The research of GDSJ members cross-cuts five themes. The group works through a range of methodological approaches with particular interests in participatory visual methods, immersive and experimental methods, film and social media analysis.
Critical Geopolitics
GDSJ brings together one of the largest cohorts of critical political geographers in the UK. Strengths centre on popular geopolitics (Dodds, Pinkerton), creative geopolitics (Hawkins, Pinkerton, Squire), feminist and intimate geopolitics (Brickell, Hawkins, Lawreniuk), everyday geopolitics (Brickell, Siddiqi), vertical and subterranean geopolitics (Adey, Dodds, Hawkins, Jackman, Squire) and geolegality (Brickell).
The Geopolitics and Security Blog was established in 2012 to provide a space for commentary, reflections, news, and critiques on some of the defining issues in geopolitics and security. Since it was established, over 500 posts have been published on issues ranging from Ebola to the role of technology in terrorism, alongside the production of key reading lists, calls for papers, and forthcoming events. In addition to attracting a wide readership, the blog has also been cited by influential figures within academia and beyond, in international newspapers and media outlets including the Huffington Post, Boston Globe, Telegraph, and the Guardian, and forms an important component of student reading lists.
Mobility and displacement
Scholars’ research engages in the study of different forms, processes and frames of mobility, often under forced circumstances and emergency situations. Displacement is a particular thread running through GDSJ work and has historical and contemporary resonance in its focus on everyday experiences and practices of: evacuation during times of war, ‘peace’ and the aftermath of natural disaster (Adey, Pinkerton, Siddiqi); accumulation by dispossession in cities (Brickell, Desai, Dolton); and uncertain journeys taken by vulnerable groups including domestic violence survivors, asylum seekers, climate-vulnerable migrants and precarious migrant labourers (Bowstead, Lawreniuk, Parsons, Willis).

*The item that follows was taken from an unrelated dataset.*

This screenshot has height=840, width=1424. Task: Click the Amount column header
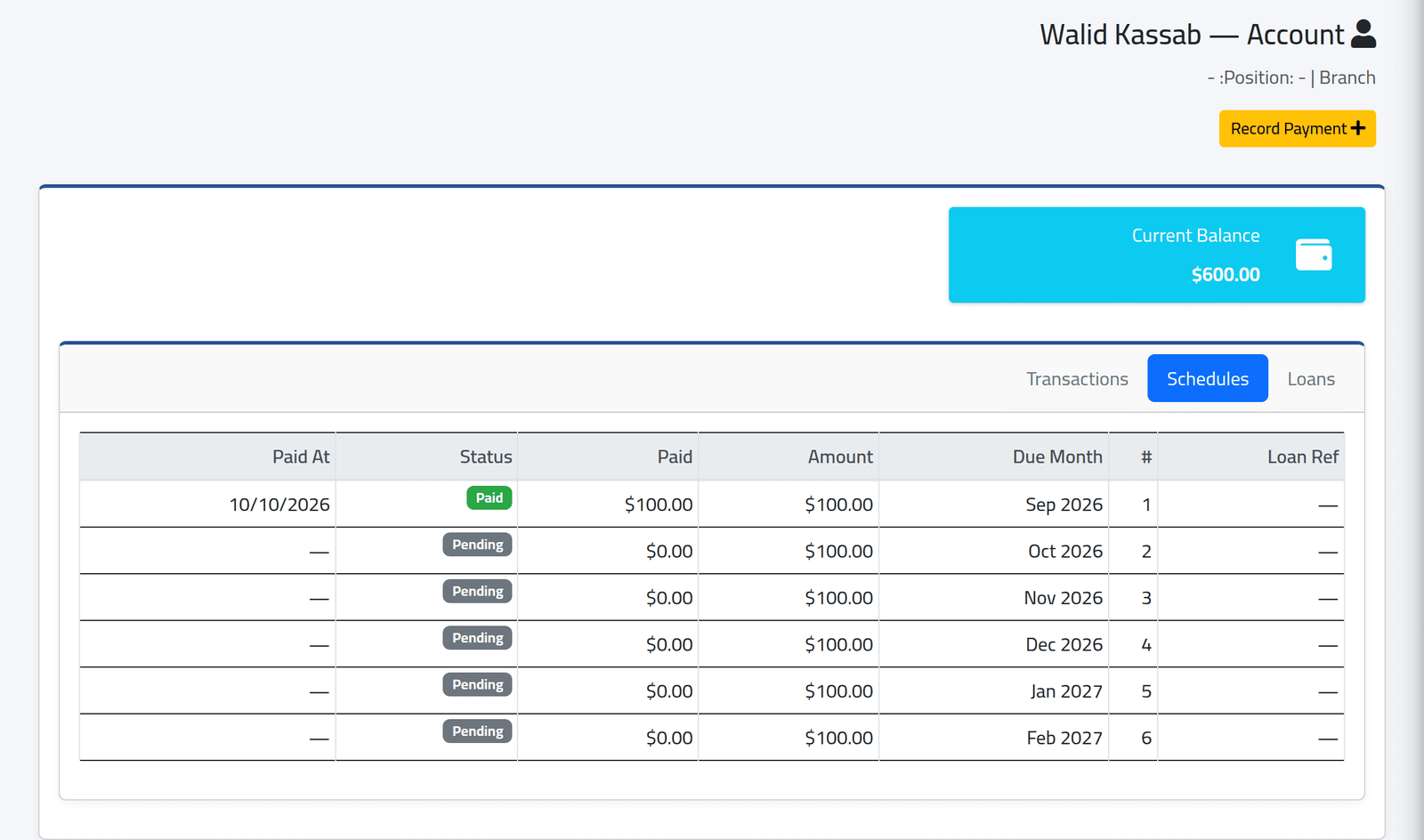point(840,456)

Governance, power, justice and rights
GDSJ research spans a range of concerns about the governance of peoples’ lives in different places and spaces. Much of this work speaks to questions of justice and rights in political, development, environmental and social and cultural realms and connects to various machineries of law (Brickell, Willis), diplomacy (Dodds, Pinkerton), activism (Brickell, Mould) emergency planning (Adey, Siddiqi) and resource management (Mistry). GDSJ work encompasses important research, for example, on indigenous and citizenship rights (Eades, Mistry, Willis), territorial rights to air, ice, land and sea (Adey, Dodds, Pinkerton, Squire), the violent convergence of neoliberalism, (in)security, and dispossession central to work on rights to the city (Desai, Mould) and human rights with a trained lens on gender and age (Brickell, Bowstead, Dauncey, Desai, Lawreniuk, Willis). Contestations, subversions and violences that engulf the pursuit and/or denial of justice and rights in various contexts is a thread that runs through GDSJ work.
Bodies, intimacies, in/securities
GDSJ members embrace the study of the body, the finest of geopolitical scales, and do so mainly, but not exclusively, in relation to wounded or precarious bodies. This includes diverse work on violence against women (Brickell, Bowstead), gender, poverty, and households (Brickell, Desai, Willis), military personnel and their families (Adey, Pinkerton), the ‘unmanned’ drone and the ‘target body’ (Jackman), and habitation in extreme environments (Squire). Related research in GDSJ includes scholarship on intimate geographies of emotion, affect and atmosphere (Adey) and the mediation of intimacy and insecurity via social media platforms (Adey, Pinkerton).
Elemental geographies
A striking characteristic of GDSJ scholarship is its engagement with the elemental in different ways, including the geopolitics, geoaesthetics and environmental governance of earth and rock (Hawkins; Parsons; Squire), water (Desai; Siddiqi; Thorndycraft), ice (Dodds, Hawkins, Thorndycraft), air (Adey, Squire), and fire (Mistry).